In one especially sweet moment, the band granted the wish of a young, bespectacled fan named Brendan bearing a sign for drummer Ronnie Vannucci Jr.: “May I Play Drums President Vannucci #2020.” The young drummer was brought onto the stage, kept a steely focus through “For Reasons Unknown,” and afterward broke into a smile that never seemed to end.

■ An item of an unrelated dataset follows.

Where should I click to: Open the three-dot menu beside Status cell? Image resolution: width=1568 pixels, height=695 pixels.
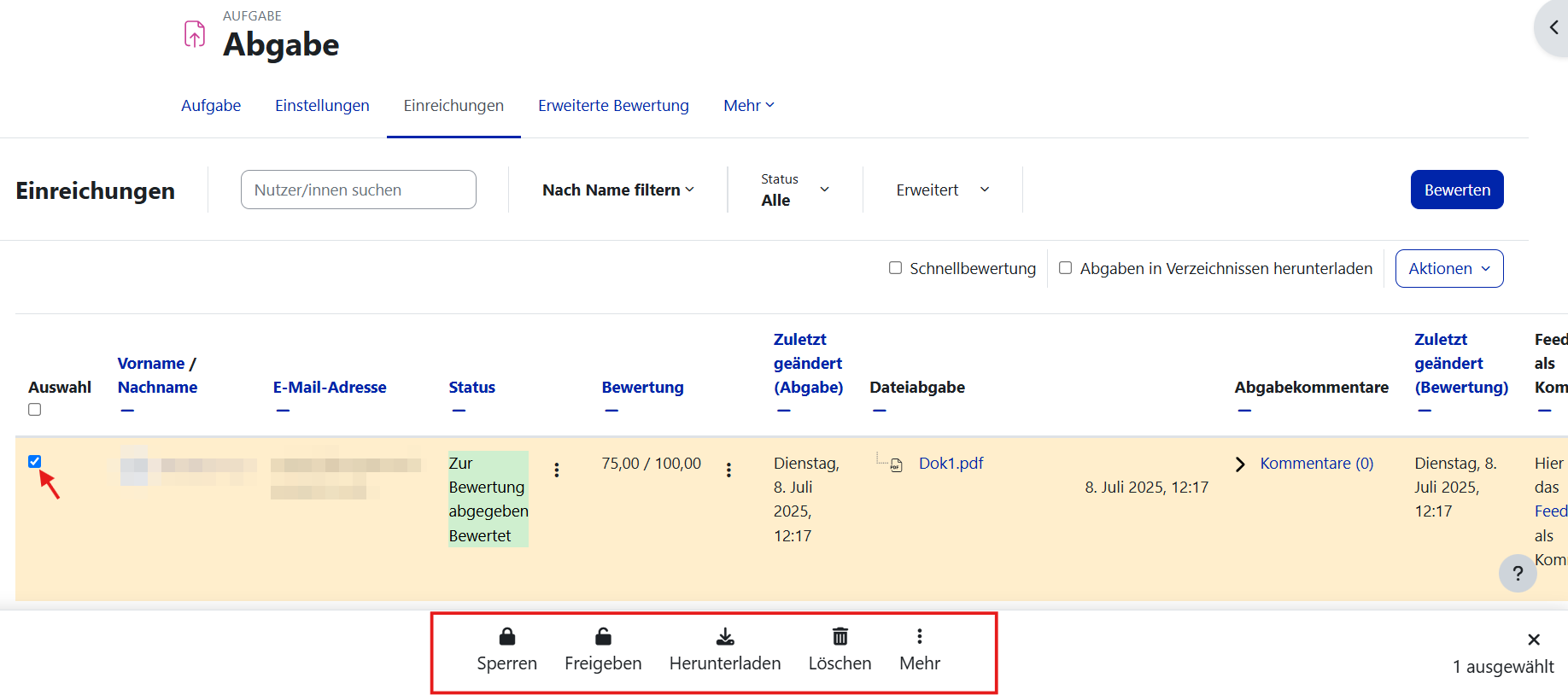(x=557, y=470)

Curious to learn more about fans’ devotion to The Killers, I turned to my peers. A few themes emerged: nostalgia, social experiences, and ambivalence about the tune. My first-year roommate, Grace K. Bannister ’21, answered my impromptu text by relating the song to middle-school punk memories. She also described what she called a “mob mentality” effect: “If most of the group thinks a song is lit, everyone else just goes along and suddenly it’s a banger,” she wrote. The friend I ran into at Panorama, who attends the University of Michigan, also recounted communal experiences when I asked why she was excited about the show. “We go to the football game every weekend, and we hear ‘Mr. Brightside’ at least four times at each game,” she said. But did she actually like the song? “It’s fine,” she said.

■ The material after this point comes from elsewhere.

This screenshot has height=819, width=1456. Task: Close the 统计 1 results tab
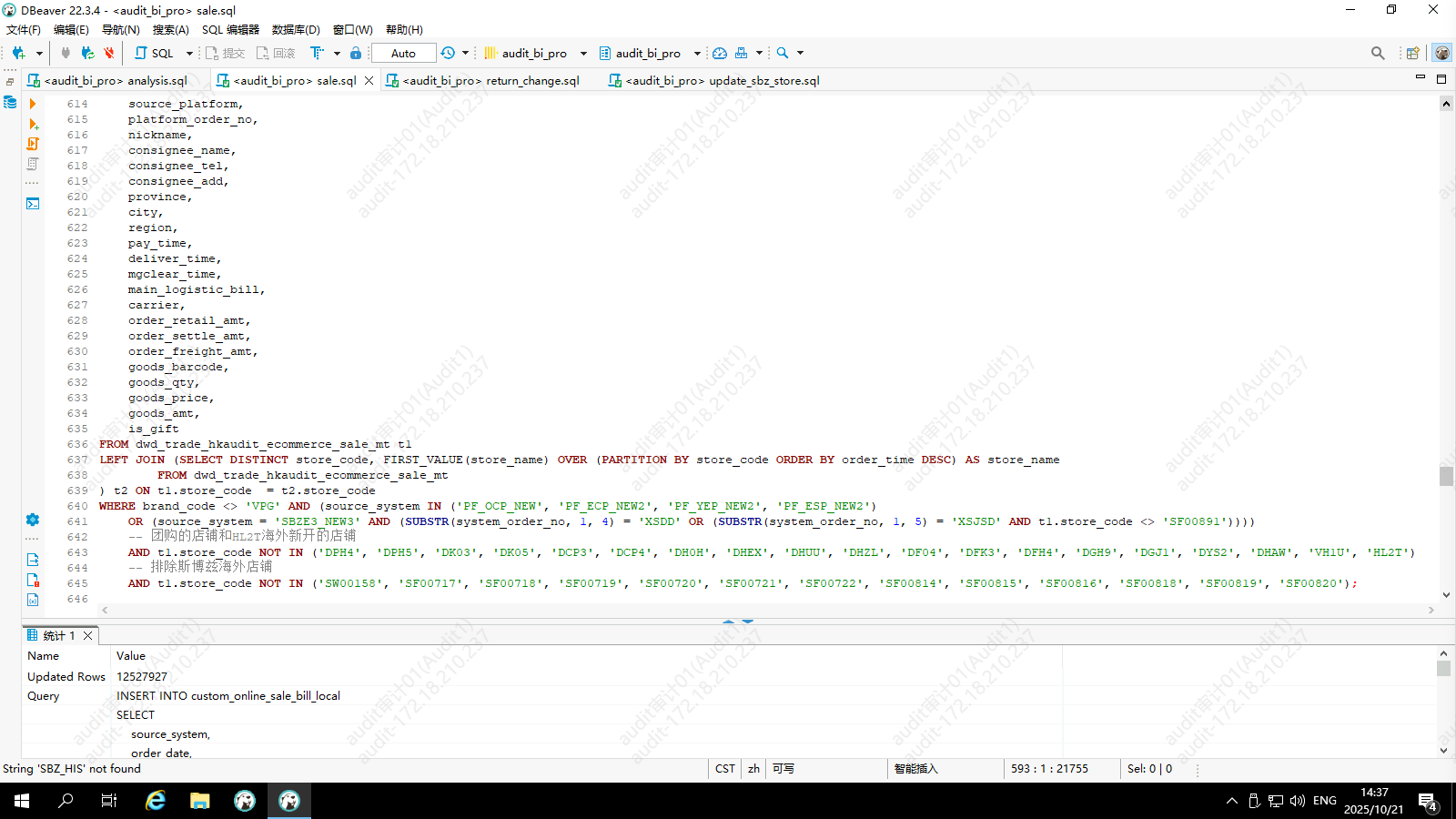click(88, 636)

Meanwhile, my brother, Andrew R. Chow ’14, believed The Killers benefited from nostalgia not just across semesters but also across musical eras—specifically, a memory of the Bruce Springsteen days when rock stars could command the stage with guitars.


However, my friends could not agree on whether the song felt like punk sarcasm or pumped-up positivity. Sunday’s “Mr. Brightside,” and, in fact, the set as a whole, walked that line deftly without needing to make the decision. The message was up to the watchers, and that was part of the magic.


My roommate had also texted me that “Mr. Brightside” should be the climax of any good party. Likewise, Panorama attendees knew it would be this three-day party’s closer. As The Killers reentered for their encore, I thought I might finally be able to hear the energy that has set parties ablaze around the world. But I couldn’t hear the band at all—the crowd drowned it out. This was fitting. The euphoric mob’s singing was all that mattered.


As my friends’ anecdotes and Sunday’s show suggested, the band’s remarkable knack for charming a broad populace has less to do with the music itself and more to do with the context in which the music is presented. In the future, they might find a way to captivate live audiences without undercutting the complexity of their own work.